The Real Legal Impact of a Personhood Amendment Passing

Two facts. First, a strong majority of Mississippians are pro-life. Second, a majority of Mississippians voted against the personhood amendment, which stated: “The term ‘person’ or ‘persons’ shall include every human being from the moment of fertilization, cloning, or the functional equivalent thereof.” Why?

Opponents argued that, along with abortion, the amendment would have outlawed birth control and in vitro fertilization, while also preventing doctors from treating women during ectopic pregnancies, even when necessary to save the woman’s life. To begin, let’s review abortion.

The legal recognition of personhood for a zygote, embryo, or fetus would not outlaw abortion, just like the legal recognition of personhood for an adult does not outlaw the death penalty.

A zygote, just like an adult, is simply a human being at a particular stage of development.

The legal recognition of personhood for a zygote, embryo, or fetus would serve the important function of affirming the biological fact that zygotes, embryos, and fetuses are human beings, while bringing all human beings within the scope of the law.

Once legally recognized by a state as human beings within the scope of the law, it would then be the responsibility of the state legislature to pass laws dealing with zygotes, embryos, and fetuses as well as laws dealing with children, adolescents, and adults.

And since the Supreme Court has already ruled on the issue of abortion (see Roe v. Wade), the state legislature would be limited mainly to dealing with zygotes, embryos, and fetuses on issues concerning tort law and property law.

The Supreme Court would possibly, even likely, uphold such a personhood amendment passed by a state legislature (see Webster v. Reproductive Health Services), but the Court, especially the current Court, would also probably uphold Roe v. Wade, preventing a state legislature from using personhood to restrict or prohibit abortion.

Of course, if a state legislature wanted to set up a legal challenge to Roe v. Wade right now, it could easily do so by passing a law that restricts or prohibits abortion, without defining a zygote, embryo, or fetus as a person. For example, many believe the fetal pain laws recently passed by state legislatures do just that.

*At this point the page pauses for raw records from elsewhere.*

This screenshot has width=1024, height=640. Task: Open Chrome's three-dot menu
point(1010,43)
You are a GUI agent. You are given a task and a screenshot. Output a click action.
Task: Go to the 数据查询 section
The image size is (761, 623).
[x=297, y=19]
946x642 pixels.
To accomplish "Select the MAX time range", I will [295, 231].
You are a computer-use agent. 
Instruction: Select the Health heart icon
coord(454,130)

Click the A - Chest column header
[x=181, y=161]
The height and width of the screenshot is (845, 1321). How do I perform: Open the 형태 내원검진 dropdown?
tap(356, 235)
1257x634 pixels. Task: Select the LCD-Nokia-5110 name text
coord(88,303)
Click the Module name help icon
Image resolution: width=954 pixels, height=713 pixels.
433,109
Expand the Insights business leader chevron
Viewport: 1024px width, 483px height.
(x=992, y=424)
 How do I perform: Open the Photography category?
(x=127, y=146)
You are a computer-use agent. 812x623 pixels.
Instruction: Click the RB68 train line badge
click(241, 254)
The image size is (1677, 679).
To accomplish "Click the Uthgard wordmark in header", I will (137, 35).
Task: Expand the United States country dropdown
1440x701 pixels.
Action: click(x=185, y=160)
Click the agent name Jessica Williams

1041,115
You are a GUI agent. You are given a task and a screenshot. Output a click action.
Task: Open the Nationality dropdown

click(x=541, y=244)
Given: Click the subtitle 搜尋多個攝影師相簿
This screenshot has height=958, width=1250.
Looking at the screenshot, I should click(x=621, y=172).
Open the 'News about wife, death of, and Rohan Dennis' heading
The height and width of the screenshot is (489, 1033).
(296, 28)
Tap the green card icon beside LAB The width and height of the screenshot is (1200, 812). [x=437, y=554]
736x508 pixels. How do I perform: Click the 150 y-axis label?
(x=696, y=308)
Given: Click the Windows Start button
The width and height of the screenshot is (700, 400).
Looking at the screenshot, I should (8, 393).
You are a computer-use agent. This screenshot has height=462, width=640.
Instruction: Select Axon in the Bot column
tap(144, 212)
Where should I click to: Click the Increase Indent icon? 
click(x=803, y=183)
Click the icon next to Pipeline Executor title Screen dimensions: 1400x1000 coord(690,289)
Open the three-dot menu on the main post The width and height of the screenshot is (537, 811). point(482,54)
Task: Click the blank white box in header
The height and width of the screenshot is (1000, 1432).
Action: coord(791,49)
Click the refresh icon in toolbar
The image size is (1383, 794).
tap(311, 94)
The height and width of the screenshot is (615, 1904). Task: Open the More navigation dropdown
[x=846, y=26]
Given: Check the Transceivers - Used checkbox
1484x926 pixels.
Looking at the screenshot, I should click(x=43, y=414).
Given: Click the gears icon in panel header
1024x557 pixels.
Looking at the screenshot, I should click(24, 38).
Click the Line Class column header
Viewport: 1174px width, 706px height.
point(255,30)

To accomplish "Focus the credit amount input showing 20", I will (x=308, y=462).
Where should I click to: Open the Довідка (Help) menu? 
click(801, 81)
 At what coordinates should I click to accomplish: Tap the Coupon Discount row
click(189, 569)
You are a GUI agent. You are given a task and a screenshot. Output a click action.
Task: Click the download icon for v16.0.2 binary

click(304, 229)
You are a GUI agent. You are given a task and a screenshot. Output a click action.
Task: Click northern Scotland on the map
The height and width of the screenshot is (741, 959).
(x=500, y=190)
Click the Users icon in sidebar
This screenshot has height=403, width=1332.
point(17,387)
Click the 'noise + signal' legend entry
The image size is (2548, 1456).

And if a future Supreme Court overturns Roe v. Wade without prohibiting abortion (which many consider a plausible scenario), it would then be the responsibility of the state legislatures to either legalize abortion, restrict abortion in certain circumstances, or prohibit abortion. But the recognition of personhood does not prevent a state legislature from either legalizing the death penalty under certain circumstances, or prohibiting the death penalty, and the recognition of personhood would not prevent a state legislature from either legalizing abortion, or restricting abortion in certain circumstances, or prohibiting abortion. Only a Supreme Court ruling that overturns Roe v. Wade while also prohibiting abortion (by whatever argument five or more Justices come up with), or a Human Life Amendment to the U.S. Constitution that overturns Roe v. Wade while also prohibiting abortion (as opposed to a personhood amendment to a state constitution that merely defines every human being as a person), would serve the purpose of prohibiting abortion without the requirement of additional state legislation.

Now, along with abortion, the same principles apply to birth control and in vitro fertilization. A personhood amendment, on its own, would not outlaw birth control or in vitro fertilization. And finally, as for ectopic pregnancies, even the legal recognition of a zygote, embryo, or fetus as a person combined with a legal prohibition of abortion would not make it illegal for a doctor to save a woman’s life.

So back to Mississippi. Only a few weeks ago, some polls showed that more than 80% of Mississippians supported the personhood amendment. But pro-abortion proponents then succeeded in convincing many pro-life Mississippians (who still want abortion prohibited) that the amendment would also outlaw birth control and in vitro fertilization, while leaving pregnant women to die. Unfortunately, even a highly influential pro-life advocate like Gov. Haley Barbour fell, partially, for these lies.